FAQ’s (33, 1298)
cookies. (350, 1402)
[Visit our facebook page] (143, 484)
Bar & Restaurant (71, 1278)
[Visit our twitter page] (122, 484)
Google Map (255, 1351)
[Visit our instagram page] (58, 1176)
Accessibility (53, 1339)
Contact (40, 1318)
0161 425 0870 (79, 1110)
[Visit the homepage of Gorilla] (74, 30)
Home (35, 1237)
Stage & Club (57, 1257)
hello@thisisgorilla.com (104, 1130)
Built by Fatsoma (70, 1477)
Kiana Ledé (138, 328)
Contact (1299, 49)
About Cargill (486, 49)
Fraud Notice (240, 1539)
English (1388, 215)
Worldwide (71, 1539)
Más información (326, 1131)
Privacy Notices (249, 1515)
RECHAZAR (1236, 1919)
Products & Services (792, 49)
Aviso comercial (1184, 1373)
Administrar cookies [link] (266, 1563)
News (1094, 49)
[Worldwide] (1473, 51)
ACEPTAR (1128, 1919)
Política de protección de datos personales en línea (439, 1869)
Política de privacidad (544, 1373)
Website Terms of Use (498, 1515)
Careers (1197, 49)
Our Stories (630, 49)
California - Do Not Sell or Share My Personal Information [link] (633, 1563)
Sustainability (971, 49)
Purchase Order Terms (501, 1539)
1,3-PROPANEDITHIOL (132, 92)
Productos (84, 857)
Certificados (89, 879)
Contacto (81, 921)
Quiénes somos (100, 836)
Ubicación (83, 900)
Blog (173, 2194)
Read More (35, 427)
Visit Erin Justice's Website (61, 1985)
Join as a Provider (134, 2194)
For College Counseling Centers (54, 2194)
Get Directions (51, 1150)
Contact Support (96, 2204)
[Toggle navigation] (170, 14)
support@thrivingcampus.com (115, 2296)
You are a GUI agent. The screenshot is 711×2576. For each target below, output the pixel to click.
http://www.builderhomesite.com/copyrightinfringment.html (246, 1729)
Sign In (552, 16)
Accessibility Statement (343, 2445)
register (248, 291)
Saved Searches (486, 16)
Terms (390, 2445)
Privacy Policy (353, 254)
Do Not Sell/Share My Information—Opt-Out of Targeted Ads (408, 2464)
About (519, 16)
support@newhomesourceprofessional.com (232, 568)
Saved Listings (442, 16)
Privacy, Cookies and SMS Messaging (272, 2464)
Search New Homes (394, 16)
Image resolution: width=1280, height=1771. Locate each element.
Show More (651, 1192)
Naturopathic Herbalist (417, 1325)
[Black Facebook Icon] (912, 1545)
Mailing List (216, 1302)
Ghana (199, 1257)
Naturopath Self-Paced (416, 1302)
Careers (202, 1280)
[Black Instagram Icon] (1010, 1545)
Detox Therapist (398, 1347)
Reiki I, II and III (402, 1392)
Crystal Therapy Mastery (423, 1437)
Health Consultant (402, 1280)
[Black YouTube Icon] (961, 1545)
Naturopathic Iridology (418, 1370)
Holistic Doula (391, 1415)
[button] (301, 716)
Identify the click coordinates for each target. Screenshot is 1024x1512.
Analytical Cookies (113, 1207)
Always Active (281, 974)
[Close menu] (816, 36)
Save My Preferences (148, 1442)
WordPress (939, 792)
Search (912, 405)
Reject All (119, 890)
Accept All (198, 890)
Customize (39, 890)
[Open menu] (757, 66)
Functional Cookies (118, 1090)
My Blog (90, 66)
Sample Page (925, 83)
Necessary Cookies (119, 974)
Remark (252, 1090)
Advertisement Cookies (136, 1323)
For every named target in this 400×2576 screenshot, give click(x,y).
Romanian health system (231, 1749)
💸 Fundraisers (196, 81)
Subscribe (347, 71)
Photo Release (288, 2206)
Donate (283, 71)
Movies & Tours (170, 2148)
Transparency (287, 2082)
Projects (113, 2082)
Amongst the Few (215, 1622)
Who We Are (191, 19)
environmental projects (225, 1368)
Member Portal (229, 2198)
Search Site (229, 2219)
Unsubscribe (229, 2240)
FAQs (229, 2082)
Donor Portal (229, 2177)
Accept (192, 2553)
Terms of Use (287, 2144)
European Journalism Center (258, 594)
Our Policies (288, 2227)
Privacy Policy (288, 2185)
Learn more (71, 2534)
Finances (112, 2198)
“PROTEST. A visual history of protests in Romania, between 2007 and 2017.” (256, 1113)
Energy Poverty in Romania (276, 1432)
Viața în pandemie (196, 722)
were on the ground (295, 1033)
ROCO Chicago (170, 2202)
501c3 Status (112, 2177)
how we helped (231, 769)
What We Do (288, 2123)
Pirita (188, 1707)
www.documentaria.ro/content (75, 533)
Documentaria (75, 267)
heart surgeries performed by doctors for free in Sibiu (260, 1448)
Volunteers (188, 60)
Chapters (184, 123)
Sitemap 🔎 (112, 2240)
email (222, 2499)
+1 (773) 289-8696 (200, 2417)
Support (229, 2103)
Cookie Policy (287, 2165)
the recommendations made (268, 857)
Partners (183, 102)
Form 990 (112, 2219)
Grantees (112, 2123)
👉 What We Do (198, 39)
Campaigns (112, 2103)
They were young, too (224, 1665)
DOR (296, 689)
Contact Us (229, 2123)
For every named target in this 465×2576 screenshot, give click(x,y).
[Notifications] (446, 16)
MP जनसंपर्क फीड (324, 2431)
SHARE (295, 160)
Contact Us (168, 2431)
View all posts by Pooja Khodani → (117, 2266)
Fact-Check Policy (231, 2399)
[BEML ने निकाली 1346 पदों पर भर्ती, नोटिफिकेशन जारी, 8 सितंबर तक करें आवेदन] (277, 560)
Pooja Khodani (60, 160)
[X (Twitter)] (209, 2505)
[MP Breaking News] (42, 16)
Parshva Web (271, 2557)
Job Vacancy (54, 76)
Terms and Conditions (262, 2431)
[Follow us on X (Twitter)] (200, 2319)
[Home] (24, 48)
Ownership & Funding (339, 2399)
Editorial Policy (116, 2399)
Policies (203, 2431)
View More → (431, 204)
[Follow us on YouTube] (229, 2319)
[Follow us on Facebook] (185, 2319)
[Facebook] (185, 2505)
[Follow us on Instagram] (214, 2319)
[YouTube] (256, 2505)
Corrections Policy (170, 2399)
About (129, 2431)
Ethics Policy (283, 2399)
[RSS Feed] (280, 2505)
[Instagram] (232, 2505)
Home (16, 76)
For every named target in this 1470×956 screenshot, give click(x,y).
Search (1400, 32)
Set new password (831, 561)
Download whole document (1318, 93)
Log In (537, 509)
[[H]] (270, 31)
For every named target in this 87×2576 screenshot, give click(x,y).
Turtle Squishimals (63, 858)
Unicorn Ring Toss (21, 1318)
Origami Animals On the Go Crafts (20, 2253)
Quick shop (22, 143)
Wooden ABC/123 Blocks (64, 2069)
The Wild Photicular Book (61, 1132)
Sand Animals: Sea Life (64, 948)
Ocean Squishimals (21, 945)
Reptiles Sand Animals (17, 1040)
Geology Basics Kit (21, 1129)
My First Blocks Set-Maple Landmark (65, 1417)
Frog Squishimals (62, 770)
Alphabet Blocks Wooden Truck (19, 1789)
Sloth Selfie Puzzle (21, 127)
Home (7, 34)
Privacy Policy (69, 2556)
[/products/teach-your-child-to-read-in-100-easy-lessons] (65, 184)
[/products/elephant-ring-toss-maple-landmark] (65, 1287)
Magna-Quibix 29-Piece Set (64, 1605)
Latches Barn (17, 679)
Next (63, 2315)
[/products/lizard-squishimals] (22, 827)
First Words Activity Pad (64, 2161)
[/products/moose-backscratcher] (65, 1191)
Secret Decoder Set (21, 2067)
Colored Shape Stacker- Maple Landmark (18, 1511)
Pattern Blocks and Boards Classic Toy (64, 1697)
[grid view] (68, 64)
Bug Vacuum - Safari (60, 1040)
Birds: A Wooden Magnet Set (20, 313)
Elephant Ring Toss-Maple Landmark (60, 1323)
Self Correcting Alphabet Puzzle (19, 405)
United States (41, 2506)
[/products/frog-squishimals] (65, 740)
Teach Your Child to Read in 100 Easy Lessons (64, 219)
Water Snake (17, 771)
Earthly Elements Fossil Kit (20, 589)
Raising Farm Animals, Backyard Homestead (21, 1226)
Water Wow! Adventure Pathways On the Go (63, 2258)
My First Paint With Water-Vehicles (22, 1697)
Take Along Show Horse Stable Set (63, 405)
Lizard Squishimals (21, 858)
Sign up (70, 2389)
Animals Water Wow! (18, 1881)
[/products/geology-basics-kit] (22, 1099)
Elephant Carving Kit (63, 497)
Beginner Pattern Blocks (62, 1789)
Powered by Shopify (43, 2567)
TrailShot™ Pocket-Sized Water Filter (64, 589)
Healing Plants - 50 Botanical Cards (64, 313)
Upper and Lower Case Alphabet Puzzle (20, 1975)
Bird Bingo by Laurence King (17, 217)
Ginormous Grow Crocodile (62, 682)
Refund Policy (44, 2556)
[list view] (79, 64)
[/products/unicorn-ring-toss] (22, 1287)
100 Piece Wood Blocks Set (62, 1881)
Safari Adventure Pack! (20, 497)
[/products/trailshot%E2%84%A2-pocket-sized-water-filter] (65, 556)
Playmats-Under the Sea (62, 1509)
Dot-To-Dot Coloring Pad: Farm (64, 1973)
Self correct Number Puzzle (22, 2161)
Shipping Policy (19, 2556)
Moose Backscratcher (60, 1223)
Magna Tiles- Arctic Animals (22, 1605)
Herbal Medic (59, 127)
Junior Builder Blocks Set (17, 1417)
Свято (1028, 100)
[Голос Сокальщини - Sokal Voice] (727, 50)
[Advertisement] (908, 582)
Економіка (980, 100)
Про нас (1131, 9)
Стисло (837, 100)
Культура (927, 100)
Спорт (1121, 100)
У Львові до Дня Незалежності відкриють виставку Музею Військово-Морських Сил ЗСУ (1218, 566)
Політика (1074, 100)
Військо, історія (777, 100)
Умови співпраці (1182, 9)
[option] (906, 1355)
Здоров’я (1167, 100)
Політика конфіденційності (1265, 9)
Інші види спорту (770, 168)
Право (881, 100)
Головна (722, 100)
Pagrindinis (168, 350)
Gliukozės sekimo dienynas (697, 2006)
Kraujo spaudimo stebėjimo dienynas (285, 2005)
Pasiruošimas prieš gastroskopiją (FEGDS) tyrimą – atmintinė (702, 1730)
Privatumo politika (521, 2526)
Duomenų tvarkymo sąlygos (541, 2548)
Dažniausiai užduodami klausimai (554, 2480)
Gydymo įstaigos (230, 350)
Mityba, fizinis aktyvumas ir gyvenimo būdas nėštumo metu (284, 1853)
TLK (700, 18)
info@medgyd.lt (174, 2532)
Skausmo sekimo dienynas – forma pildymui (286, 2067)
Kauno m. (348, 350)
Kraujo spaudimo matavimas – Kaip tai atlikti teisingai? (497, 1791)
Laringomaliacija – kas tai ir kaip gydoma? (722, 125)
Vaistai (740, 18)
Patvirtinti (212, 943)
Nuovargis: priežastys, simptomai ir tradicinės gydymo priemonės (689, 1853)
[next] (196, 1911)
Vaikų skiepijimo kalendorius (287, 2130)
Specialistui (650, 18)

YOUR INSTRUCTIONS - Exactly as they appear, please write out the lines from the opening of the listing above down to the line containing "Read More (35, 427)", with both end lines included.

OUTPUT FOR THIS EXERCISE -
FAQ’s (33, 1298)
cookies. (350, 1402)
[Visit our facebook page] (143, 484)
Bar & Restaurant (71, 1278)
[Visit our twitter page] (122, 484)
Google Map (255, 1351)
[Visit our instagram page] (58, 1176)
Accessibility (53, 1339)
Contact (40, 1318)
0161 425 0870 (79, 1110)
[Visit the homepage of Gorilla] (74, 30)
Home (35, 1237)
Stage & Club (57, 1257)
hello@thisisgorilla.com (104, 1130)
Built by Fatsoma (70, 1477)
Kiana Ledé (138, 328)
Contact (1299, 49)
About Cargill (486, 49)
Fraud Notice (240, 1539)
English (1388, 215)
Worldwide (71, 1539)
Más información (326, 1131)
Privacy Notices (249, 1515)
RECHAZAR (1236, 1919)
Products & Services (792, 49)
Aviso comercial (1184, 1373)
Administrar cookies [link] (266, 1563)
News (1094, 49)
[Worldwide] (1473, 51)
ACEPTAR (1128, 1919)
Política de protección de datos personales en línea (439, 1869)
Política de privacidad (544, 1373)
Website Terms of Use (498, 1515)
Careers (1197, 49)
Our Stories (630, 49)
California - Do Not Sell or Share My Personal Information [link] (633, 1563)
Sustainability (971, 49)
Purchase Order Terms (501, 1539)
1,3-PROPANEDITHIOL (132, 92)
Productos (84, 857)
Certificados (89, 879)
Contacto (81, 921)
Quiénes somos (100, 836)
Ubicación (83, 900)
Blog (173, 2194)
Read More (35, 427)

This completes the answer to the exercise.